Krasner wendet sich zunächst dem Tatbestand der failed und failing states zu, er hebt deren schwere Problematik hervor.
Dann wendet er sich dem Souveränitsbegriff zu, den er in drei Kategorien unterscheidet:
- die internationale rechtliche Souveränität (d.h. das Recht international zu
agieren und Verträge abzuschließen)
- die Westfälische Souveränität (d.h. das Prinzip der Nichteinmischung in die
Angelegenheiten fremder Staaten)
- die innere Souveränität ( bezieht sich auf die innere Struktur der Gewalten)
Nun wendet er sich der Frage zu, inwiefern das Phänomen der failed states diese klassischen Souveränitätsvorstellungen untergräbt. Seiner Meinung tut sie das, denn failed states bilden ein Sicherheitsrisiko für die Internationale Gemeinschaft.
Außerdem meint Krasner: Mächtige Staaten könne das Phänomen prekärer Staaten nicht ignorieren, denn deren Sicherheits- und wirtschaftliche Interessen sind durch diese Staaten gefährdet (Krasner 2005, Seite 46)
Daher muss gegen dieses Phänomen vorgegangen werden, aber weder die bisher gängige Governance-Hilfe, noch die momentan üblichen Übergangsverwaltungen in Sonderfällen sind für ihn dazu angetan viel zu
bewirken.
Daher plädiert er für neue Wege und für neue Optionen. Dabei skizziert er zwei komplementäre Vorstellungen. Zum einen sieht er in der Wiederbelebung der Treuhandschaft, also der Völkerbundprotektorate ein legitimes Mittel um schwierige Fälle zu kurieren, andererseits geht es um eine geteilte Souveränität, in der die Westfälische Souveränität verletzt wird: Externe Akteure übernehmen auf Vertragsbasis Teile der inneren Machtstrukturen und teilen so die Macht mit den inländischen Akteuren.

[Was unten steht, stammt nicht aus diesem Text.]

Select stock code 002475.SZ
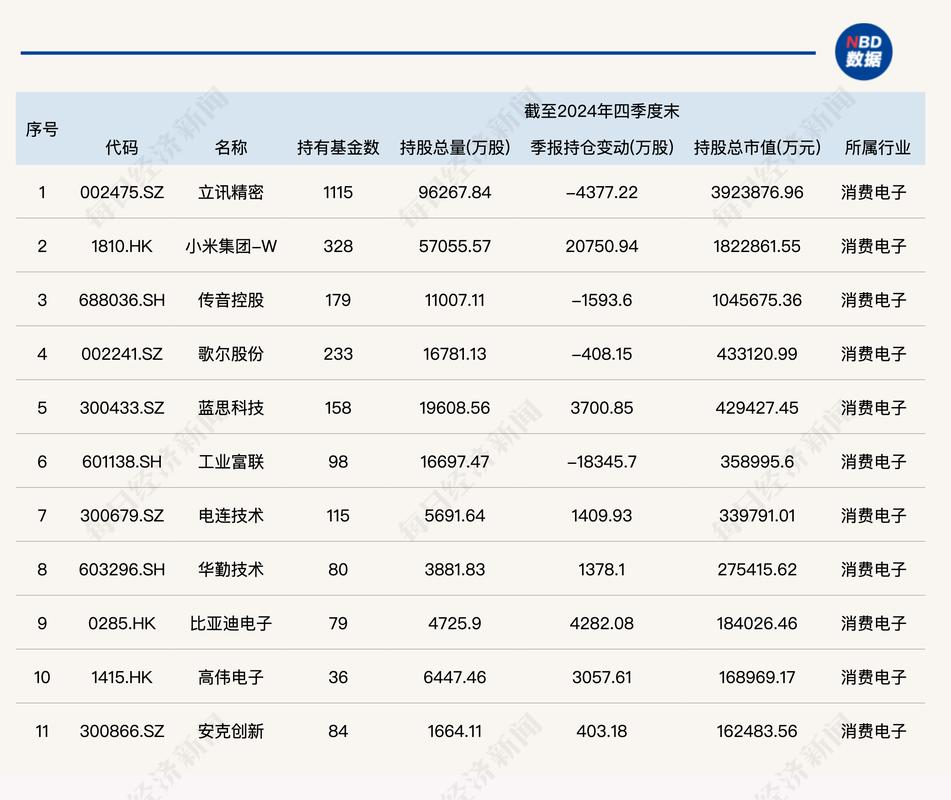The height and width of the screenshot is (800, 951). click(123, 192)
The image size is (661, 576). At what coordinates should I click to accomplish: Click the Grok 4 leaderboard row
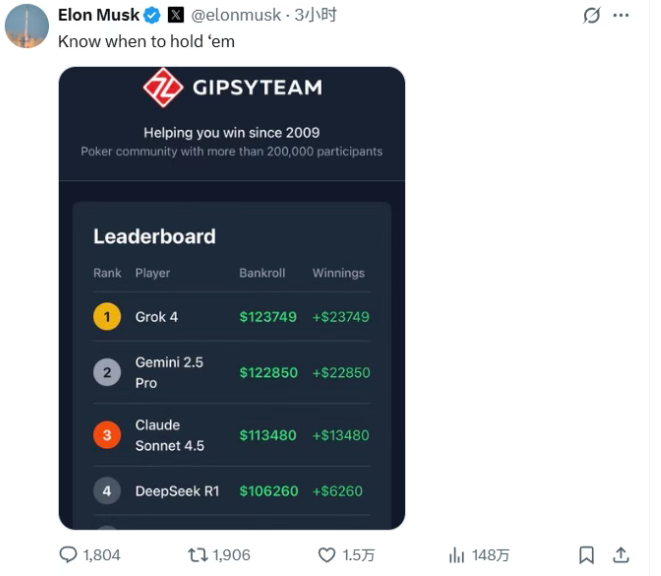click(231, 317)
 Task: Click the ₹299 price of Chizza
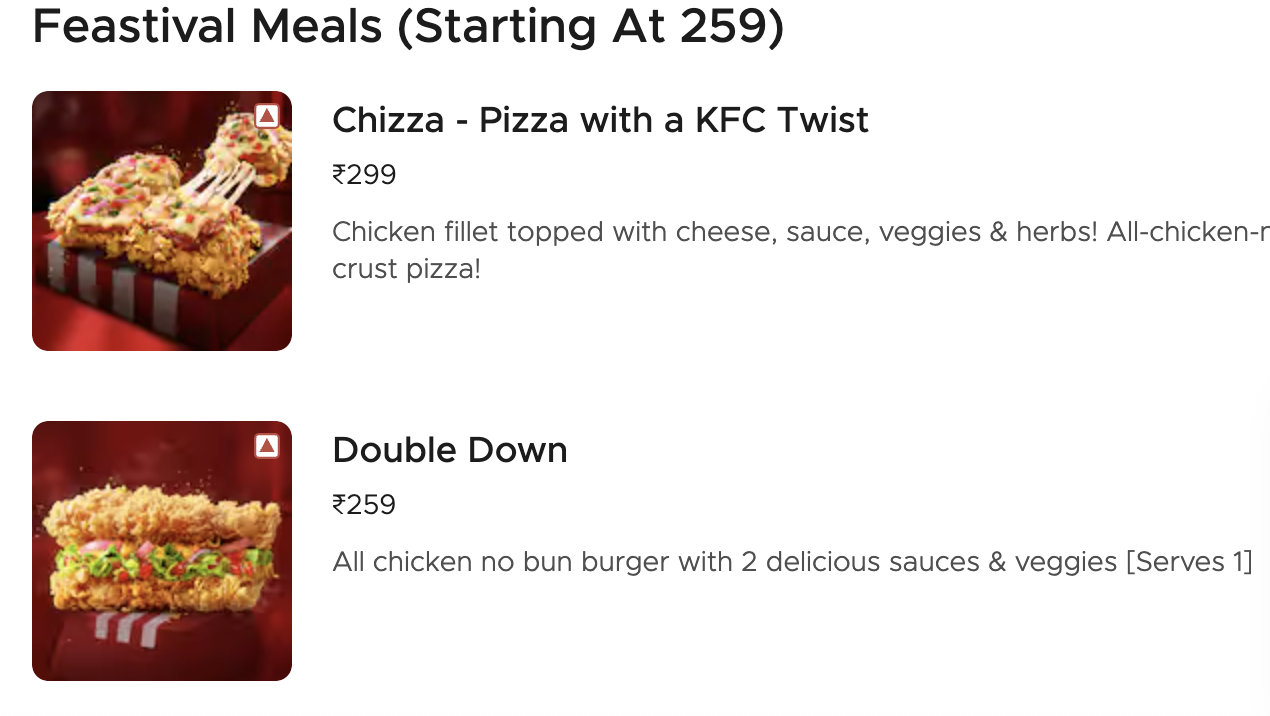(x=365, y=175)
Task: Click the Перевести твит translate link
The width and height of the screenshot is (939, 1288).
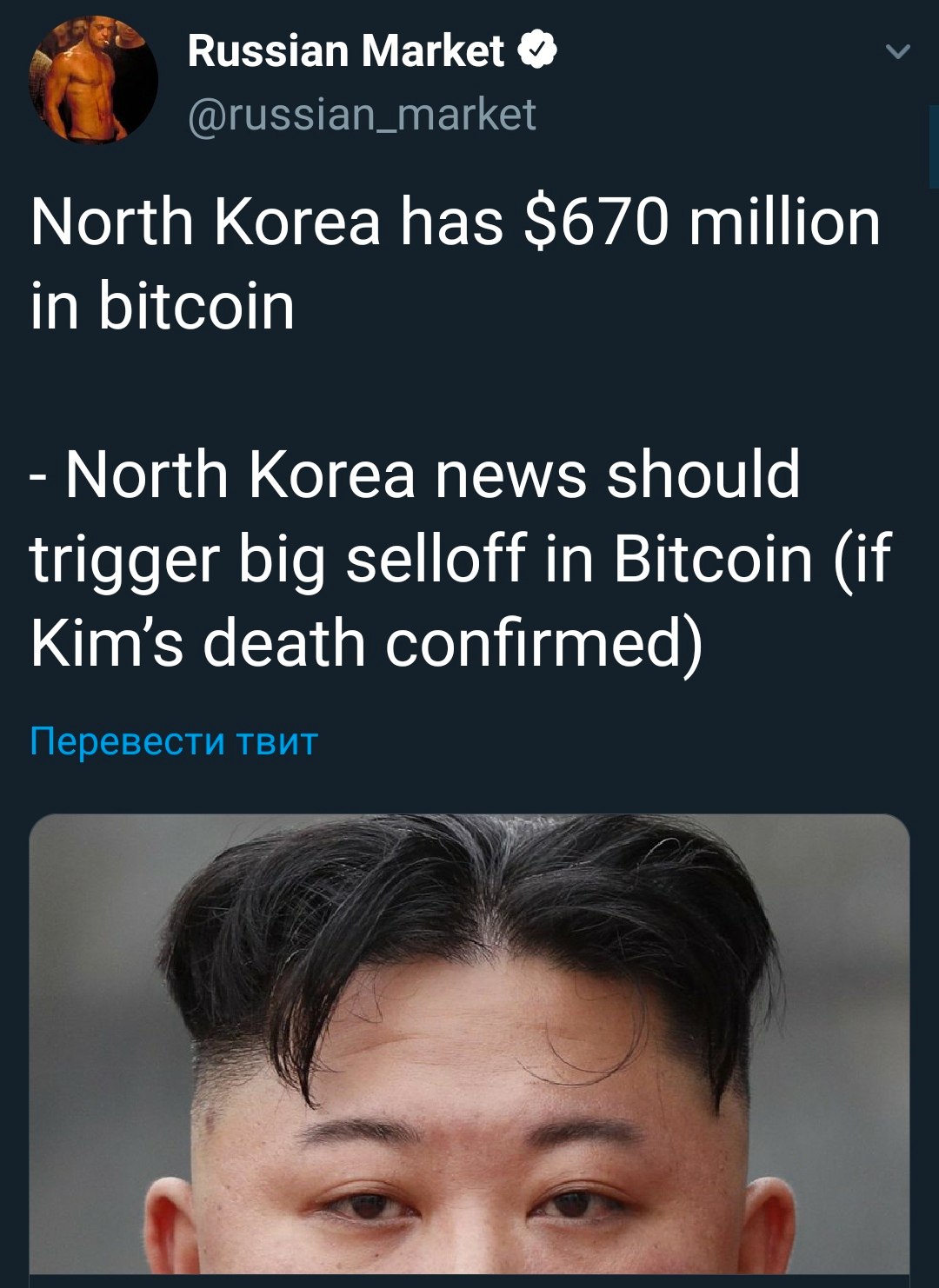Action: pyautogui.click(x=174, y=741)

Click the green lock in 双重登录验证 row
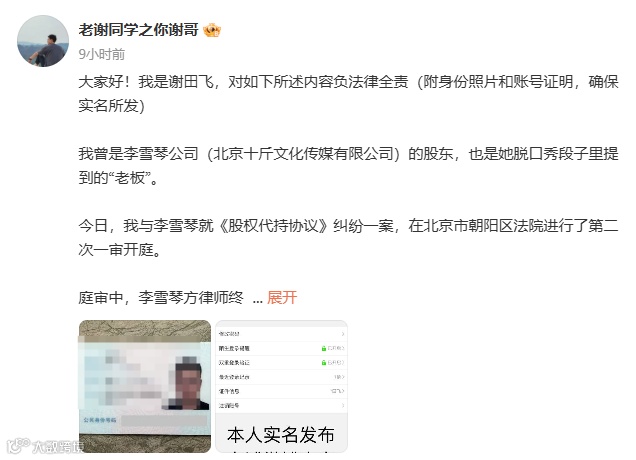(324, 363)
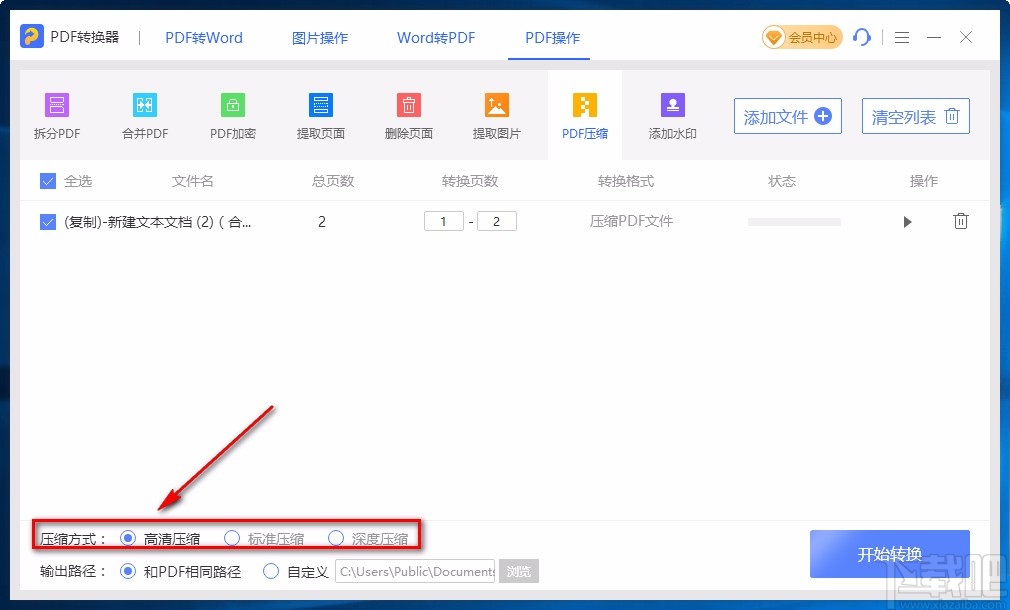Image resolution: width=1010 pixels, height=610 pixels.
Task: Choose 深度压缩 compression mode
Action: click(336, 537)
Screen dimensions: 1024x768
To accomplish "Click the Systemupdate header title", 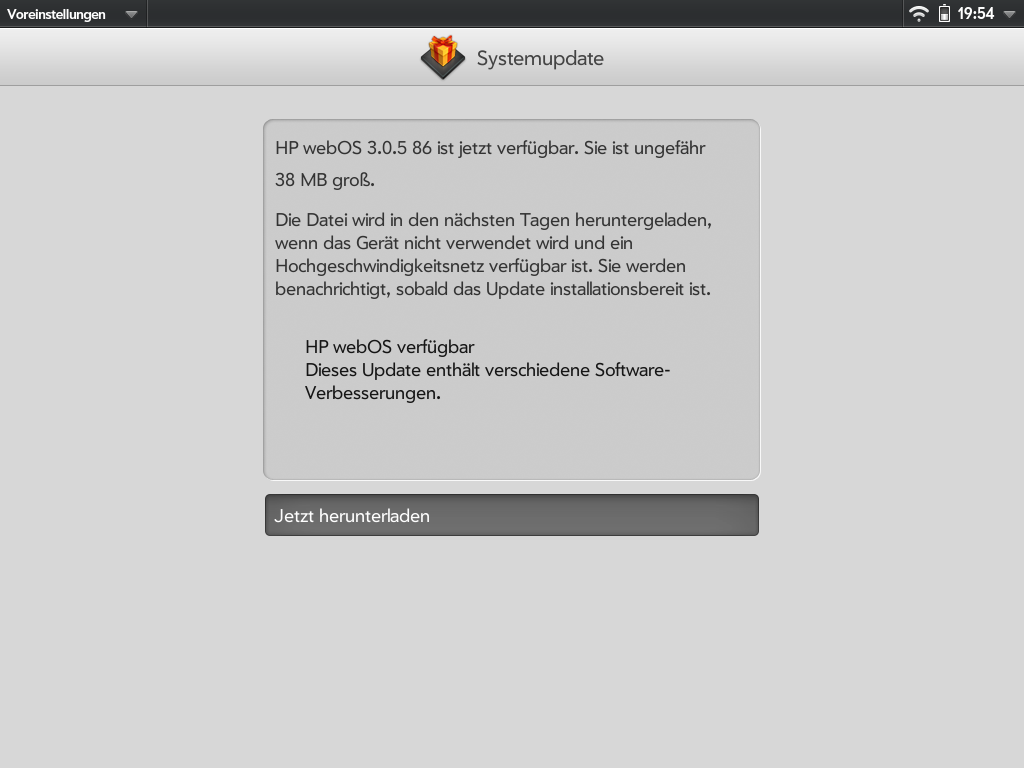I will (540, 58).
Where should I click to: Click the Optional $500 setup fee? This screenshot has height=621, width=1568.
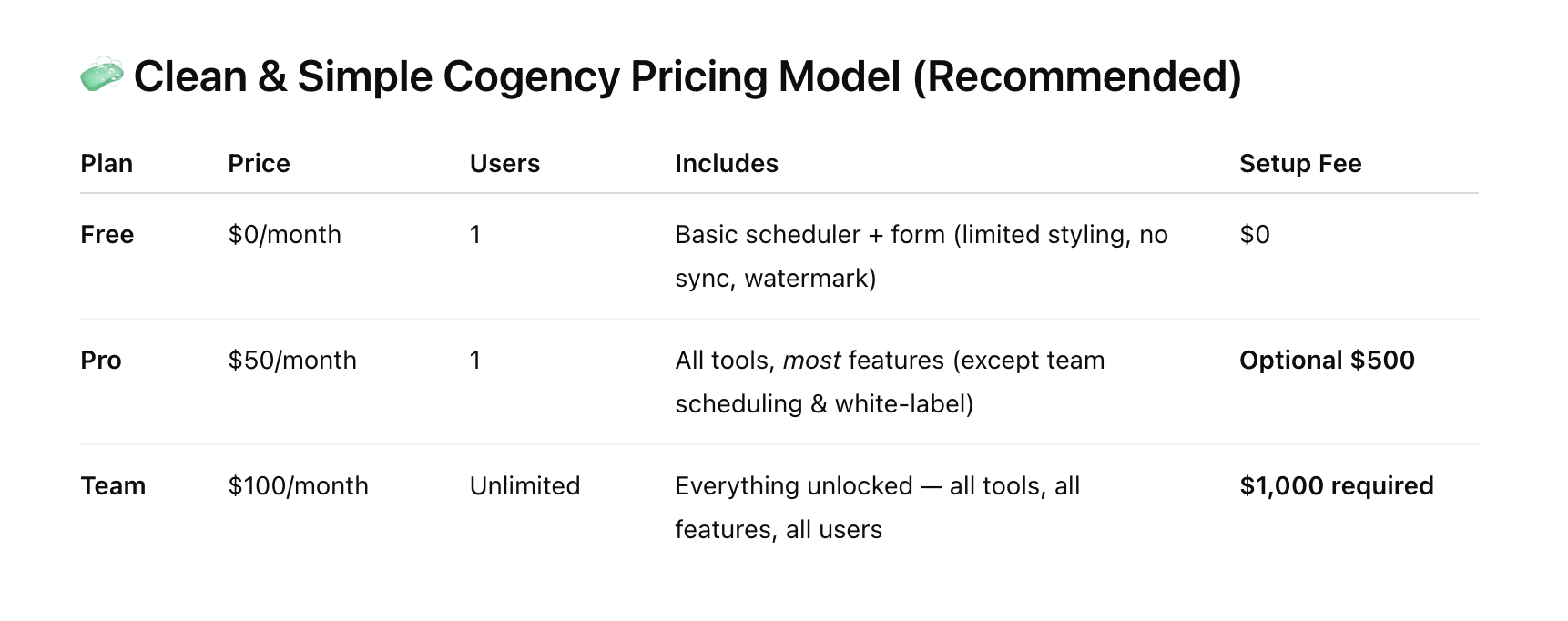click(x=1326, y=361)
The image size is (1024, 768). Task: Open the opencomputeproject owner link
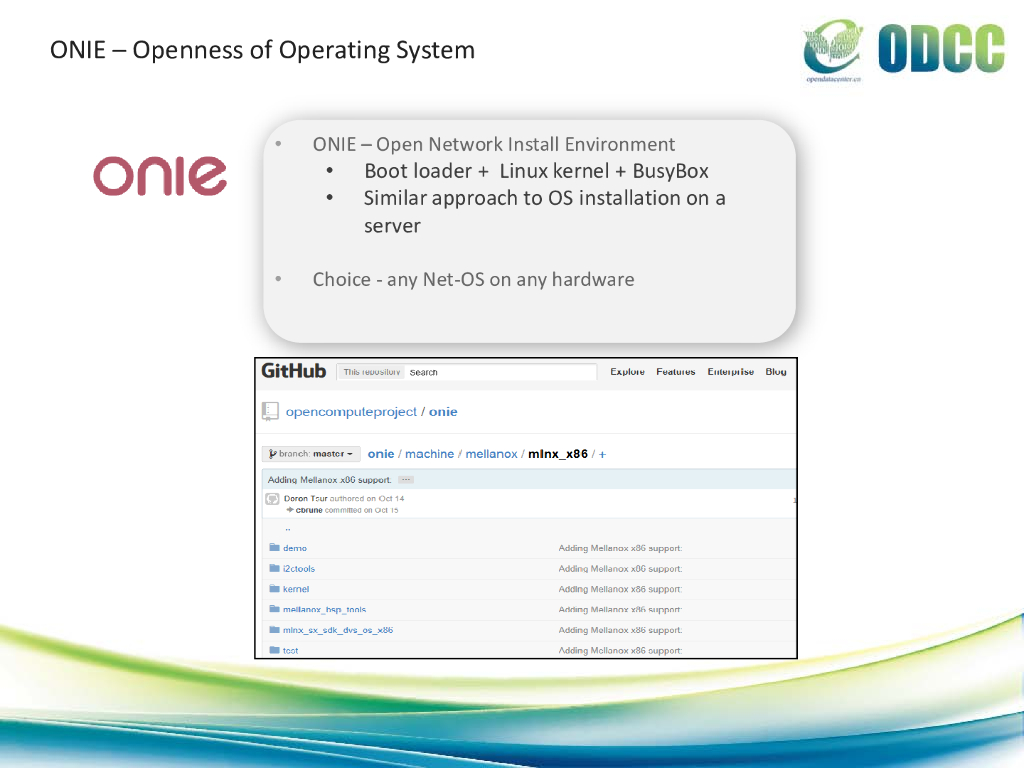[352, 412]
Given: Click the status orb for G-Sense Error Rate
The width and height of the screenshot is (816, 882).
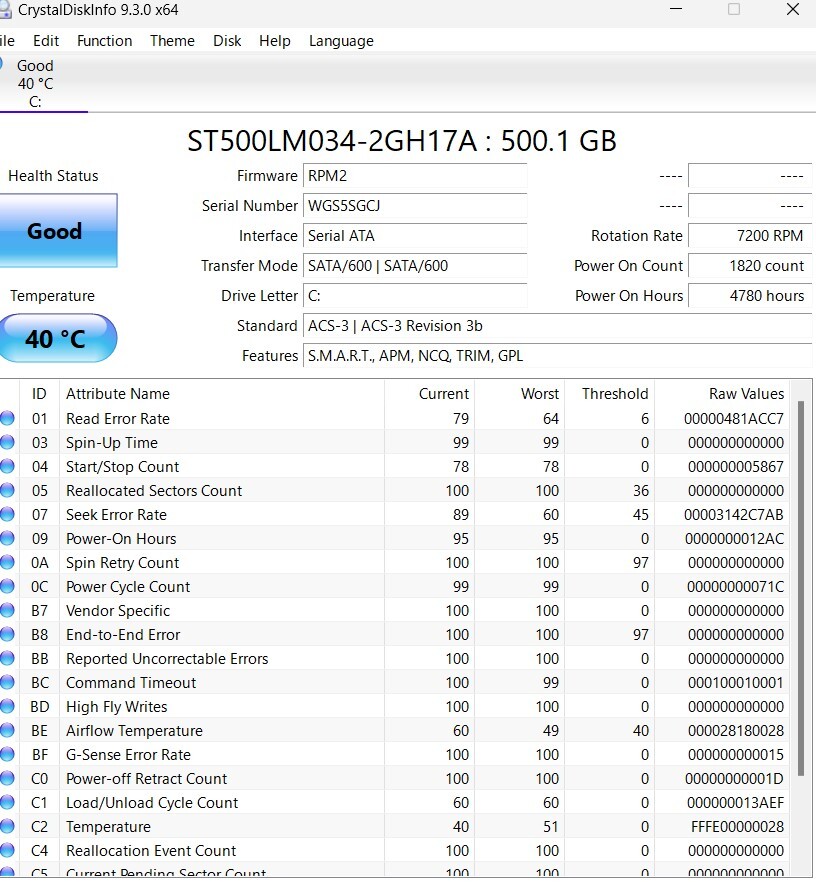Looking at the screenshot, I should [8, 755].
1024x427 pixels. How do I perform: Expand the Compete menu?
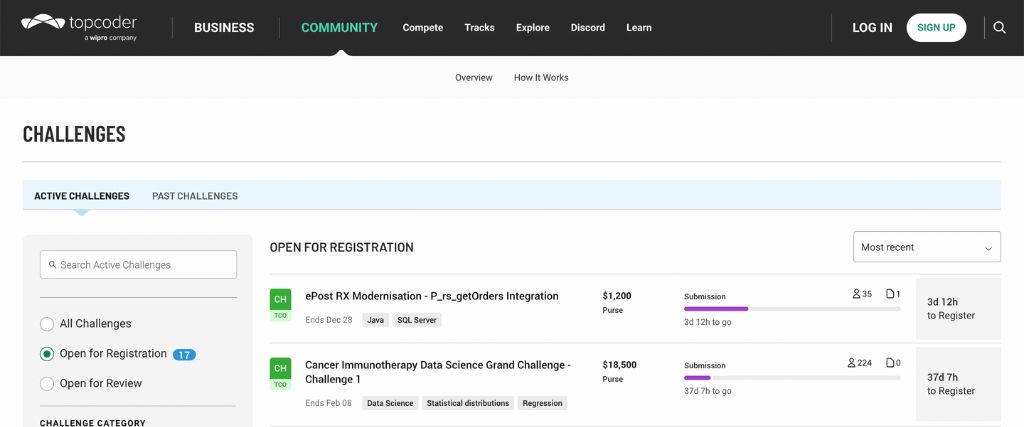point(422,28)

Diese zweite Option scheint für Krasner besonders interessant zu sein, insbesondere wenn es um wirtschaftliche Ressourcen geht. Diese schildert er eher als Fluch für das betreffende Land denn als Segen. Er hebt auch da die korrumpierende Wirkung gerade des Öls auf die jeweiligen Eliten heraus, die sich der Verantwortlichkeit im Umgang mit diesen Ressourcen nicht bewußt sind, weder im Bezug auf ihre eigene Bevölkerung, noch international. Daher fordert er hier bei besonders korrupten Fällen zum Wohle aller die Internationalsierung der Ressourcen in der Verwaltung. Ein Trust soll gebildet werden und dort unter Überwachung der Weltbank die Gelder ankommen und nur zweckgebunden ausgegeben werden dürfen (für soziale Zwecke). Dafür nennt er den Tschad als Musterbeispiel (vgl. Seite 50).
Letztlich sieht Krasner als Antwort auf die neuen failed states nur die Ausweitung der formalen Instrumentarien als möglich an.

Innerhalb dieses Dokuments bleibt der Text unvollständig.